BEGIN DATASET

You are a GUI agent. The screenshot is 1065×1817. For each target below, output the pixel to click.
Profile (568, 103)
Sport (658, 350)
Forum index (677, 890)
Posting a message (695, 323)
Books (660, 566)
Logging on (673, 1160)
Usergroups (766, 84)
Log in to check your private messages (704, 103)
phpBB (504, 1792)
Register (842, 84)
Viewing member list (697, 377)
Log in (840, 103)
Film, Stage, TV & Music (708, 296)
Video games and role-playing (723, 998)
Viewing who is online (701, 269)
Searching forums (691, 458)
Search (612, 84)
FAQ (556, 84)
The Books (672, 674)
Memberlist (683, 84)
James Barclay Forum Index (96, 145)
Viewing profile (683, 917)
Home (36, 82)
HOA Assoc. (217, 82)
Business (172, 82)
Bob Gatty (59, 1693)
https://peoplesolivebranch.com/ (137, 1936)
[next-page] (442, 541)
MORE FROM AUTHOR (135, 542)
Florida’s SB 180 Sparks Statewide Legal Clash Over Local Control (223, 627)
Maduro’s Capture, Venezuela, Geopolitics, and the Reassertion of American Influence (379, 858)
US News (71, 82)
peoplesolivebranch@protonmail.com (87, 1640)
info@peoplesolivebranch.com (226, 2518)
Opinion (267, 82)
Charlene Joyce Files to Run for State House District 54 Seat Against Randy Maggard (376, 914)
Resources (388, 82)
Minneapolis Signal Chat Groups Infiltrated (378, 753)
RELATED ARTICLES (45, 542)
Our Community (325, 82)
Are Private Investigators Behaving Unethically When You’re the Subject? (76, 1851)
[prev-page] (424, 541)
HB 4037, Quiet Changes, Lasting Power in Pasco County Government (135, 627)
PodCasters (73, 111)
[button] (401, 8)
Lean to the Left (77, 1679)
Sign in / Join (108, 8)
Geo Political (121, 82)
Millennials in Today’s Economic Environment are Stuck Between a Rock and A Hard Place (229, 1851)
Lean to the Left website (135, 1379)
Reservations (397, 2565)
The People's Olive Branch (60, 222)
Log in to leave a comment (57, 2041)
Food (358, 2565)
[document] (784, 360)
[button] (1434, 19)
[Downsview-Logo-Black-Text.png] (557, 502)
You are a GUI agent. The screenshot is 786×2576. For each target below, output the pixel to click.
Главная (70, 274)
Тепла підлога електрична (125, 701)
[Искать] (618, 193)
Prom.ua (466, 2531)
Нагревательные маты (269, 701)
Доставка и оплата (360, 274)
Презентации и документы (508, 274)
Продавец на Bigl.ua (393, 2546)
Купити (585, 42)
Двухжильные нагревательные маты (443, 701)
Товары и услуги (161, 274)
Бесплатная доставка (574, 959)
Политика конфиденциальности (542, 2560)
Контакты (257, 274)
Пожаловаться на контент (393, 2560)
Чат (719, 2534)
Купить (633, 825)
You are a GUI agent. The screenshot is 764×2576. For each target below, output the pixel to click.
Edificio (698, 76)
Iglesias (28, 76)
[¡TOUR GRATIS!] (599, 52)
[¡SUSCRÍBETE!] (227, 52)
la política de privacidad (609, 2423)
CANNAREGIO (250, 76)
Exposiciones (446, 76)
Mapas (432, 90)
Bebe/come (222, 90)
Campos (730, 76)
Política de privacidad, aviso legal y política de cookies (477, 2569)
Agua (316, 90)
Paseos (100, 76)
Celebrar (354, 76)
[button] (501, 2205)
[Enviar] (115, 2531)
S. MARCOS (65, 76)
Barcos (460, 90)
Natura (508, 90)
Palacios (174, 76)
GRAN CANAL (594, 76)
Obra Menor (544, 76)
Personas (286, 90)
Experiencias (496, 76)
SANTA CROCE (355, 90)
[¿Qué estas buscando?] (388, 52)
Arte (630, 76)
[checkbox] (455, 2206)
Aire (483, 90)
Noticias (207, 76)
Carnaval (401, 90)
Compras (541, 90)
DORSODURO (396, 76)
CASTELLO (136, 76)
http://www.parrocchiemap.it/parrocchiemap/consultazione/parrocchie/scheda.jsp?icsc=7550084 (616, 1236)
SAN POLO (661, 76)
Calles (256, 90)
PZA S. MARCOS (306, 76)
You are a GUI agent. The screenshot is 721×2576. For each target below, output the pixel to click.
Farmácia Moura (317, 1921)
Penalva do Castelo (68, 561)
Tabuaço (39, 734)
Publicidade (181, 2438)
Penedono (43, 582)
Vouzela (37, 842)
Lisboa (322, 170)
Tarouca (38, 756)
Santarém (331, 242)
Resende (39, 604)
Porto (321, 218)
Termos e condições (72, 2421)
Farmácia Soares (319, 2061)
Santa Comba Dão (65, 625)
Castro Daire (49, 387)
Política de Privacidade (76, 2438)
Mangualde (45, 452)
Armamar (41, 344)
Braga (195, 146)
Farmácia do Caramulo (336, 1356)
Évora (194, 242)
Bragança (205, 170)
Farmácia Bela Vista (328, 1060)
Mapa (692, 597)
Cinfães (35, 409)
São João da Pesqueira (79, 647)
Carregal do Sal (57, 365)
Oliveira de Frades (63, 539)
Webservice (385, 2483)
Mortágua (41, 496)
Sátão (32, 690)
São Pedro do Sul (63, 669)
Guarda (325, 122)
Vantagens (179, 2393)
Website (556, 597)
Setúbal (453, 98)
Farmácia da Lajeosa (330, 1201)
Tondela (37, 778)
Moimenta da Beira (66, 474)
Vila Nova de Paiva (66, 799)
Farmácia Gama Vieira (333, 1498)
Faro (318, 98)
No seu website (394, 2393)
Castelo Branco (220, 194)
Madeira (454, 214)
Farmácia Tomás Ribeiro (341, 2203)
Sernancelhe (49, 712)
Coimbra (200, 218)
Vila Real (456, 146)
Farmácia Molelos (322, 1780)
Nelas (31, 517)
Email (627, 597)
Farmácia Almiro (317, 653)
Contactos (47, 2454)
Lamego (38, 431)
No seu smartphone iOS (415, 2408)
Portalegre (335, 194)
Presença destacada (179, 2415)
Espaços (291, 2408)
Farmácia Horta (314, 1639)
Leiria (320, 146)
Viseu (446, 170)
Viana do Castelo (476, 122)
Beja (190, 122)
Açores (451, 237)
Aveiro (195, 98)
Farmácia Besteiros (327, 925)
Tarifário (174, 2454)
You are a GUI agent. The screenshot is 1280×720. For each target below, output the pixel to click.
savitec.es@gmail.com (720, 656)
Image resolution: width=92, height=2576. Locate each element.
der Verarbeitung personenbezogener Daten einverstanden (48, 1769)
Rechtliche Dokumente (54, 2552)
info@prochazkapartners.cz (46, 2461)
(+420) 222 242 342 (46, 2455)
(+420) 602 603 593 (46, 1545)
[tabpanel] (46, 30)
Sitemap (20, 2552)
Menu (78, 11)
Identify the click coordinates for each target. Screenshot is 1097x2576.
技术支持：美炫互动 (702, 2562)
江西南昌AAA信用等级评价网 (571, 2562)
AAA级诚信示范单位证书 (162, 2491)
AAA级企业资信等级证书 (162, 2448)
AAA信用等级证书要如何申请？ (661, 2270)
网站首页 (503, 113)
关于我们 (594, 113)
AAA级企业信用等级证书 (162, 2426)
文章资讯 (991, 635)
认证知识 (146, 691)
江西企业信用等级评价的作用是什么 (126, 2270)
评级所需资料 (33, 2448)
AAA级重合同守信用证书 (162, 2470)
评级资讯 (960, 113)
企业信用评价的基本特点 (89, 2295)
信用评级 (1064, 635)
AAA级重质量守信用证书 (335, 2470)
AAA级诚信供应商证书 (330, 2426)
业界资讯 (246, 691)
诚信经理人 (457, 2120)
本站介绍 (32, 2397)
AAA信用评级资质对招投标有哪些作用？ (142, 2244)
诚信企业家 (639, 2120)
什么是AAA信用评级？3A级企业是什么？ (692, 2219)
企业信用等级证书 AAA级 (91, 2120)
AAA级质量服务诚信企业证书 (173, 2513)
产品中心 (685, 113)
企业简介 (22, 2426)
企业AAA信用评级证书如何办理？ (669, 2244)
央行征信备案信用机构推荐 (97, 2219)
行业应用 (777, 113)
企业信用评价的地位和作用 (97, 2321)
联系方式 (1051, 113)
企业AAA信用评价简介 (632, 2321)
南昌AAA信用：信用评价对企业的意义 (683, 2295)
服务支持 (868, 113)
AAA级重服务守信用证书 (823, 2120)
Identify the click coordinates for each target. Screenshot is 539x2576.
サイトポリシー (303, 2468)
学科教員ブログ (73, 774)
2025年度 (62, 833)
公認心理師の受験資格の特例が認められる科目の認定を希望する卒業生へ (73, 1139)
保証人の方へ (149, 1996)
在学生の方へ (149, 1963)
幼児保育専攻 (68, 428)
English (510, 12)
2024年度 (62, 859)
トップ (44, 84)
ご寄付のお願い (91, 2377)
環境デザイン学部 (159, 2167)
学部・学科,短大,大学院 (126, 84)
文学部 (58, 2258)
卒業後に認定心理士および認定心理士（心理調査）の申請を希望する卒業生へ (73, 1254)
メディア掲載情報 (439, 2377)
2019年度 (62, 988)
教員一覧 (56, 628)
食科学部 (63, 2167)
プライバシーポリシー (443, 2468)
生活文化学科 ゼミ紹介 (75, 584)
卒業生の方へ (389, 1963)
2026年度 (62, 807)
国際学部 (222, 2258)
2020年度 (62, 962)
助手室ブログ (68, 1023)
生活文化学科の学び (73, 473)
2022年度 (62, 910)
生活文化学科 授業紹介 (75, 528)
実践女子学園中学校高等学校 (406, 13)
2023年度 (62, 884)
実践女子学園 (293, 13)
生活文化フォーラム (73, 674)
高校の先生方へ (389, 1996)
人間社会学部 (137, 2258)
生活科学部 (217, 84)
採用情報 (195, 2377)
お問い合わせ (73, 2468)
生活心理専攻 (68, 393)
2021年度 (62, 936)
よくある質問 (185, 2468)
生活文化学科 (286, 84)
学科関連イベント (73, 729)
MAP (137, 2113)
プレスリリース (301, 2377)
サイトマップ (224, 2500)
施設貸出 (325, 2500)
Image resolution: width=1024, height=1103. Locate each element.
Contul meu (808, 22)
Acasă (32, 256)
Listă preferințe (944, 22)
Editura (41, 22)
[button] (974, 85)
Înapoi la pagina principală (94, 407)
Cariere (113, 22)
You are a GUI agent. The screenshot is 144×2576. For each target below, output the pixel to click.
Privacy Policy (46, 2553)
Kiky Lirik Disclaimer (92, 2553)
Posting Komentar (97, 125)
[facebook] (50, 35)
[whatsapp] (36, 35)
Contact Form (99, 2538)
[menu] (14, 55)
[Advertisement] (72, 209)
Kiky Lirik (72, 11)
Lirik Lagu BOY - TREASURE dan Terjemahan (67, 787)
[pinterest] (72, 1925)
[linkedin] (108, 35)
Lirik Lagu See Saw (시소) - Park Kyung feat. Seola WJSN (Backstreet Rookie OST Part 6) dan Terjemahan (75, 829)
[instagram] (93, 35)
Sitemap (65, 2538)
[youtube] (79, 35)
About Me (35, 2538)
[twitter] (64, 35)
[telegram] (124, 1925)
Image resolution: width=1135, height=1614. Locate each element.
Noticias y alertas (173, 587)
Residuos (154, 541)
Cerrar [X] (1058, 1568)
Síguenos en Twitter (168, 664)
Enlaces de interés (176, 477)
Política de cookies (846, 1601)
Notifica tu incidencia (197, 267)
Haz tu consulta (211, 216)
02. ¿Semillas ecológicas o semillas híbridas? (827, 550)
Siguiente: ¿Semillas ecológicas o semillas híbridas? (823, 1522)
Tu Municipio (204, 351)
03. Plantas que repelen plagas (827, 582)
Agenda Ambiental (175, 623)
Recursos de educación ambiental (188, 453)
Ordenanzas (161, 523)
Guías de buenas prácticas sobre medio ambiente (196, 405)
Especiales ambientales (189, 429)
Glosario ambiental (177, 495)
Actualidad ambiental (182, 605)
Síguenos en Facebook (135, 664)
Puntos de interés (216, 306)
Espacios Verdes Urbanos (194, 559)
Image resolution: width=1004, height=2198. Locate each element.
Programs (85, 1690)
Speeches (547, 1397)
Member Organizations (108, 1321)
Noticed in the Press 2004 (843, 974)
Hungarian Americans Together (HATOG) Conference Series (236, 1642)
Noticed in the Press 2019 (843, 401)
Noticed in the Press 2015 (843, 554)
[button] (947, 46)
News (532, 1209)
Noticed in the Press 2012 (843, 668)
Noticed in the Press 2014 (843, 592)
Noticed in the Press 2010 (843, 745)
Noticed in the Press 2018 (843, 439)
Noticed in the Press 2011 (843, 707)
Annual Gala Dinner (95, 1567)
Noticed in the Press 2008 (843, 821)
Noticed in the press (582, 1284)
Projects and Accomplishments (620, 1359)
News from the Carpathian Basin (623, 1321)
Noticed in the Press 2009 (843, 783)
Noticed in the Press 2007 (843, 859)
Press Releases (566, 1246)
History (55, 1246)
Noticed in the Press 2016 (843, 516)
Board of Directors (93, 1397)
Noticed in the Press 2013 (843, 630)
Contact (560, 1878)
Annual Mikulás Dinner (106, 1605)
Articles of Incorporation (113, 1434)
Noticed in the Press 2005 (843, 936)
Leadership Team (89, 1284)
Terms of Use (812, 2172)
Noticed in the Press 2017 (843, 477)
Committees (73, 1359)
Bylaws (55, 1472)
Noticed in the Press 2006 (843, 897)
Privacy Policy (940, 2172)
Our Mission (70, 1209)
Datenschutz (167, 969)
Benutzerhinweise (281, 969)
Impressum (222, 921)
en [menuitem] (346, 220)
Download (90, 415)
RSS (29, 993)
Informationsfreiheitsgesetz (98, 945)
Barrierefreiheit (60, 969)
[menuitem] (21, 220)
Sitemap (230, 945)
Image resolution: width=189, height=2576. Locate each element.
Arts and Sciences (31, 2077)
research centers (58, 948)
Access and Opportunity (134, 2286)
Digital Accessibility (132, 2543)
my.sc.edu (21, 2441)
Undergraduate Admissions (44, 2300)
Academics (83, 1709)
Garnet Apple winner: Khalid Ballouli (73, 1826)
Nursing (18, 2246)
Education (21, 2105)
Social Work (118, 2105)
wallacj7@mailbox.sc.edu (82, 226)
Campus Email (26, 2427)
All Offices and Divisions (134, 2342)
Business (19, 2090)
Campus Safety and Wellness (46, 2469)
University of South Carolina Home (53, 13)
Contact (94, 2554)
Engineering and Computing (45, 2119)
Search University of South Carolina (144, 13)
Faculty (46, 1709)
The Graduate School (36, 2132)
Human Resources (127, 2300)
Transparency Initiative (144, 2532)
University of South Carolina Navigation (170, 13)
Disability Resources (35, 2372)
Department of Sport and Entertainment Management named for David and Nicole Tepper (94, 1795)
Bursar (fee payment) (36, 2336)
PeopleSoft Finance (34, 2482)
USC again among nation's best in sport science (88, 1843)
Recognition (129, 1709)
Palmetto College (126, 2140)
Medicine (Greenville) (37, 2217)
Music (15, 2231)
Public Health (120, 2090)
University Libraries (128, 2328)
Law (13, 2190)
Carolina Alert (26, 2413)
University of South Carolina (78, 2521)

END DATASET

WRITTEN EXERCISE: Edit everything from the line containing "James Barclay Forum Index (96, 145)" down to the line containing "Florida’s SB 180" so that "Business" reads "Finance", and give those lines back with nothing else changed.

RESULT FOR THIS EXERCISE:
James Barclay Forum Index (96, 145)
Viewing profile (683, 917)
Home (36, 82)
HOA Assoc. (217, 82)
Finance (172, 82)
Bob Gatty (59, 1693)
https://peoplesolivebranch.com/ (137, 1936)
[next-page] (442, 541)
MORE FROM AUTHOR (135, 542)
Florida’s SB 180 Sparks Statewide Legal Clash Over Local Control (223, 627)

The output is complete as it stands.